Los medios mexicanos, no solo incluyendo sino sobre todo la radio y la televisión, hicieron su trabajo. Estudiando la historia hasta sin necesidad de ir tan a fondo, queda claro que la cobertura fue amplia y lo más inmediata posible considerando que en ese entonces no existían los teléfonos móviles y mucho menos internet, los servicios de mensajería instantánea ni las redes sociales. La radio dependía de líneas telefónicas fijas que incluso conectaban las llamadas vía operadora y los sistemas de audio y video más modernos que utilizaba la televisión eran armatostes enormes y pesados que estaban muy lejos de poder llamarse portátiles. Cubrir las noticias con esa tecnología, editar las imágenes y ponerlas al aire era un proceso muy complicado y bastante más lento.


Hay muchos estereotipos y mitos generalizados. Uno dice que Jacobo Zabludovsky abrió el noticiero nocturno del 2 de octubre diciendo “hoy fue un día soleado” y no informó sobre lo que había sucedido. No hay manera de que eso haya sido cierto dado que el noticiero 24 Horas inició transmisiones hasta 1970.

En 1968, Telesistema Mexicano no producía noticieros propios sino que esa responsabilidad estaba en manos de las agencias de publicidad que generaban espacios como el Noticiero General Motors y Su Diario Nescafé, este último conducido por Zabludovsky a las 6pm por el canal 4, es decir que su “hoy fue un día soleado” lo dijo cuando los acontecimientos de la Plaza de las Tres Culturas apenas estaban desatándose y aun no se sabía de ellos más allá de Tlatelolco.

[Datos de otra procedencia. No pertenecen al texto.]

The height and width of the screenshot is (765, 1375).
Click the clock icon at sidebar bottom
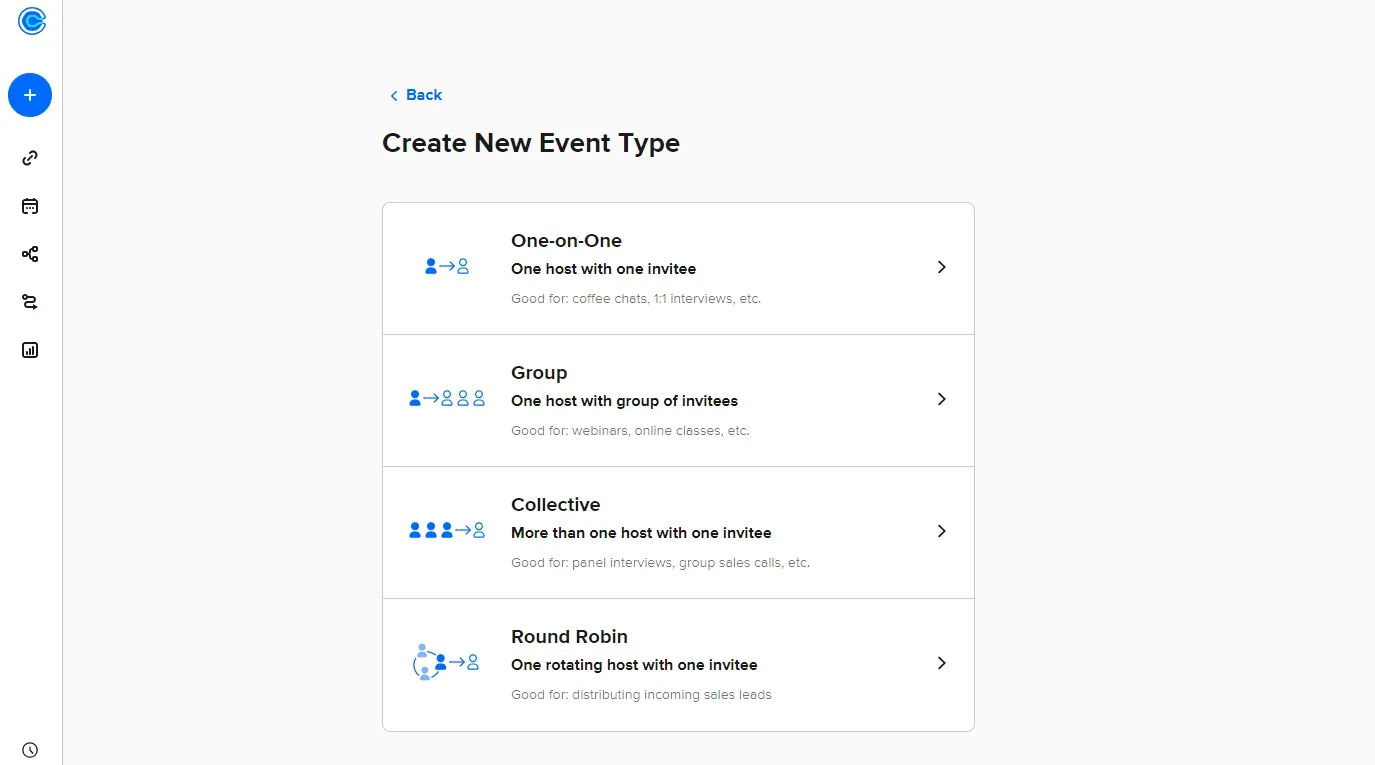(29, 749)
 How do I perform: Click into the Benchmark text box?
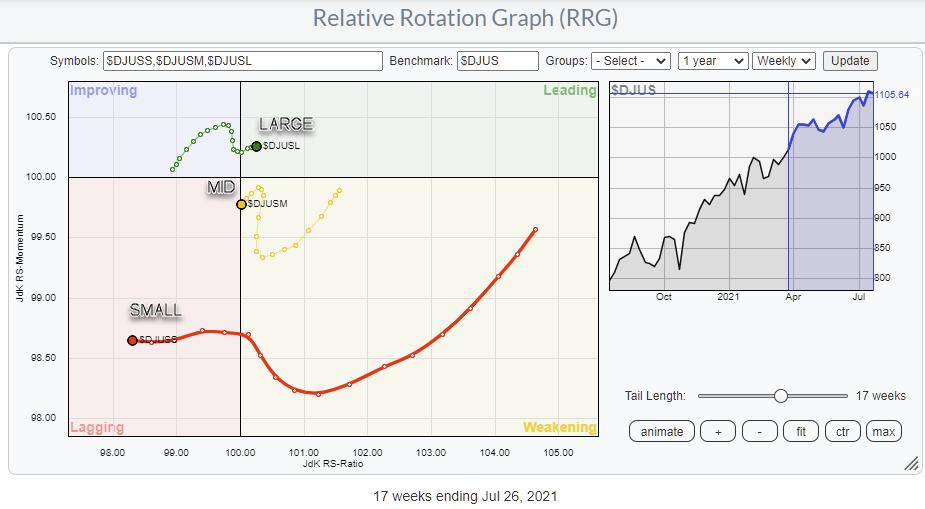[497, 61]
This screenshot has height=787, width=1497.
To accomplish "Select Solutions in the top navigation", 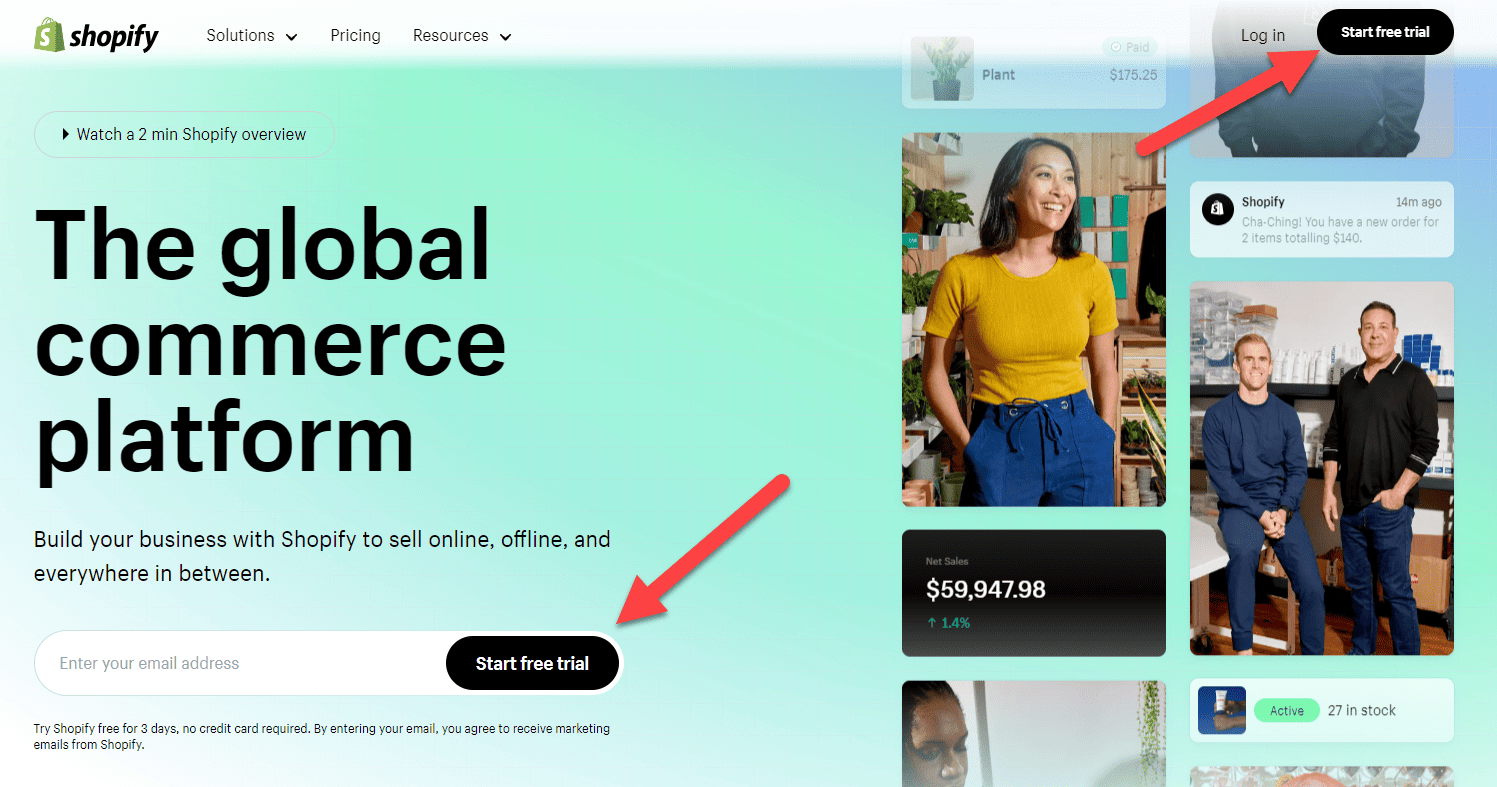I will click(x=240, y=35).
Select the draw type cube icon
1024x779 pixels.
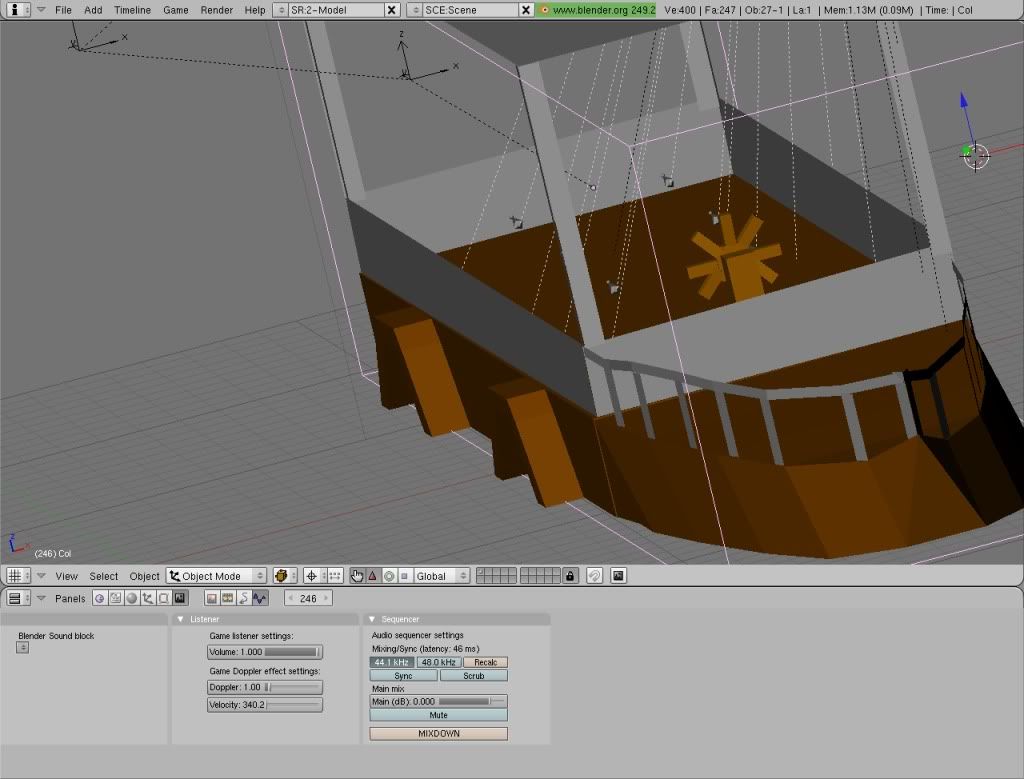click(282, 576)
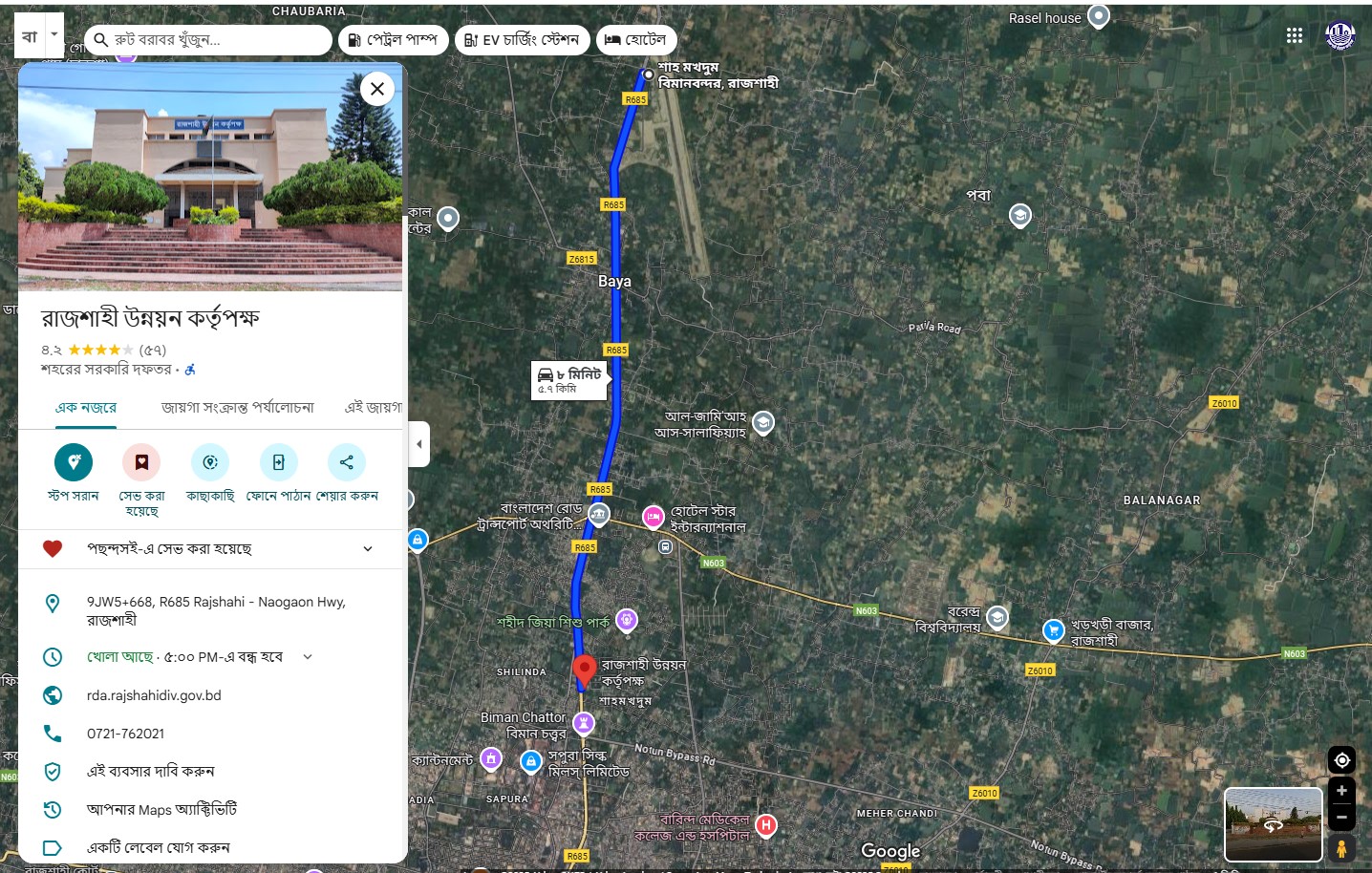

Esa misma noche, la televisión no se detuvo. La investigación El 68 y los medios de comunicación: los gritos del silencio, del periodista Jenaro Villamil, publicada el 18 de septiembre de 2018 en Proceso, documenta que:

“El Excélsior era el responsable del Noticiero de Excélsior que se transmitía en la noche en el canal 2 del entonces Telesistema Mexicano (hasta 1972 se convertiría en Televisa). Las imágenes eran una secuencia filmada desde el tercer piso del edificio Chihuahua, de Tlatelolco. La cámara estaba a ras del suelo y se veía a los líderes del Consejo Nacional de Huelga, tirados. Se escuchaban las ráfagas. El presentador afirmó que había ocurrido ‘algo muy grave, hubo un tiroteo’”.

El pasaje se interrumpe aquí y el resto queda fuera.